┌─ Kaynak Metin

Emsal Mahkeme Kararı Gaziantep Bölge Adliye Mahkemesi 17. Hukuk Dairesi 2021/1115 E. 2023/199 K. 25.01.2023 T.

Görüntülediğiniz mahkeme kararı kesinleşmiş bir karardır.

T.C. GAZİANTEP BAM 17. HUKUK DAİRESİ Esas-Karar No: 2021/1115 – 2023/199
T.C.
GAZİANTEP
BÖLGE ADLİYE MAHKEMESİ
17. HUKUK DAİRESİ
ESAS NO : 2021/1115
KARAR NO : 2023/199

TÜRK MİLLETİ ADINA
BÖLGE ADLİYE MAHKEMESİ KARARI

BAŞKAN : ………..
ÜYE : ……….
ÜYE : ………….
KATİP : ………..
İNCELENEN KARARIN
MAHKEMESİ : GAZİANTEP 2. ASLİYE TİCARET MAHKEMESİ
TARİHİ : 17/03/2021
NUMARASI : 2016/663 Esas- 2021/199 Karar
DAVACI : …………..
VEKİLLERİ : 1-Av. ……………
DAVALI :……………
VEKİLLERİ : 1-Av. S………….

└─
┌─ Veri Kümesi Bölümü

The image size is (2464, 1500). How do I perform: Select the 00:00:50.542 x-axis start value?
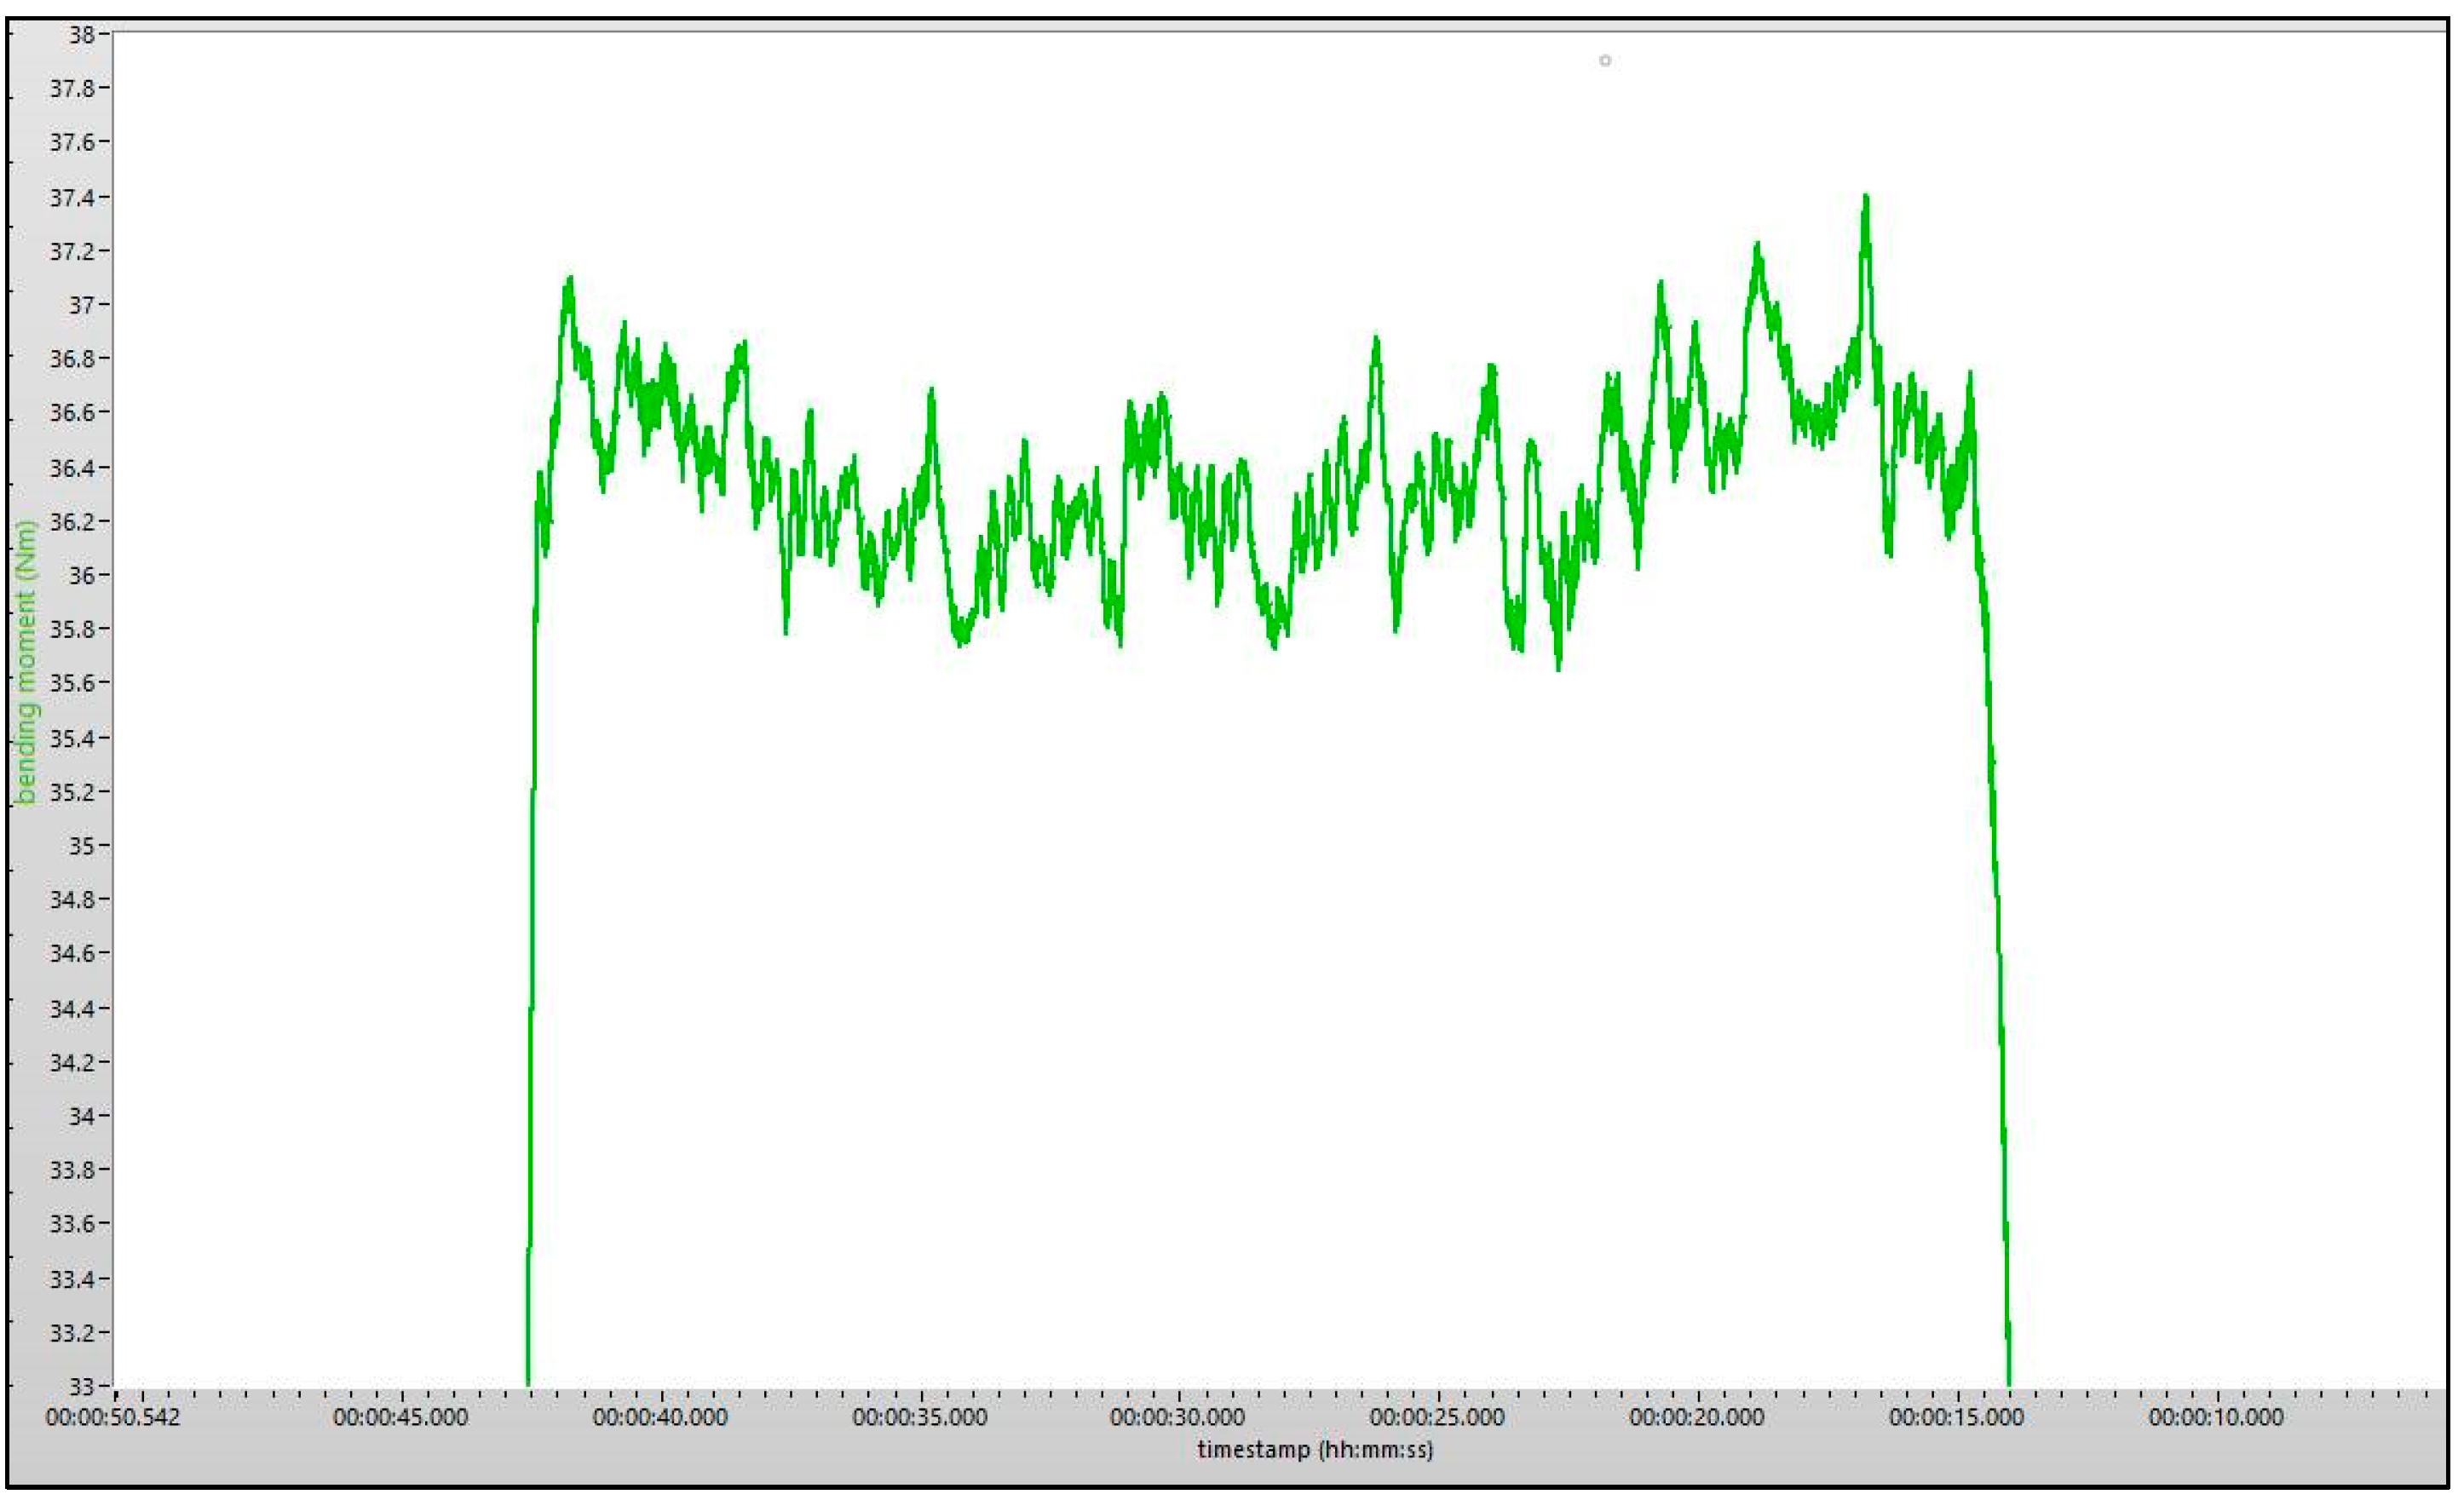pyautogui.click(x=113, y=1417)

└─

Alıştırma Bölümleri.
**1)** Mahkeme kararına göre aşağıdaki soruları yanıtlayın:
(a) İstinaf incelemesindeki kararı veren ilk derece mahkemesi hangisidir?
(b) Bölge adliye mahkemesi dairesinin esas ve karar numaraları nedir?
(c) Sayfanın başındaki not, kararın durumu hakkında ne belirtiyor?
**2)** Mahkeme kararı metnini kaldığı yerden sürdürün.

Sonuçlar.
**1)**
(a) Gaziantep 2. Asliye Ticaret Mahkemesi.
(b) Esas No: 2021/1115, Karar No: 2023/199.
(c) Kararın kesinleşmiş bir karar olduğunu belirtiyor.

**2)**
DAVANIN KONUSU : Cismani Zarar Sebebiyle Açılan Maddi Tazminat
KARAR TARİHİ : 25/01/2023
GEREKÇE TARİHİ : 25/01/2023

Gaziantep 2. Asliye Ticaret Mahkemesi’nin 17/03/2021 tarih ve 2016/663 Esas ve 2021/199 Karar sayılı kararı aleyhine davacı ve davalı vekili istinaf başvurusunda bulunduğundan dosyanın yapılan incelemesi sonunda;
GEREĞİ DÜŞÜNÜLDÜ;
Davacı vekili dava dilekçesinde özetle; müvekkilinin babası ……….. tarihinde aracı ile seyir halinde iken karşı yönden gelen …….. sevk ve idaresindeki ……… plakalı aracı ile çarpışması neticesinde müvekkilinin ağır şekilde yaralandığını, sol gözünü kaybettiğini, sol gözünü kaybetmesinin zamanla sağ gözünü de etkilediğini ve gözünde de görme kaybı meydana geldiğini, kazaya sebebiyet veren aracın kaza tarihinde davalı sigorta şirketi nezdinde sigortalandığını bu nedenlerle …….. TL bakım ve bakıcı gideri, tedavi giderleri ile maluliyet artışı nedeni ile maddi tazminatın davalı sigorta şirketinden alınarak müvekkiline ödenmesini talep ve dava etmiştir.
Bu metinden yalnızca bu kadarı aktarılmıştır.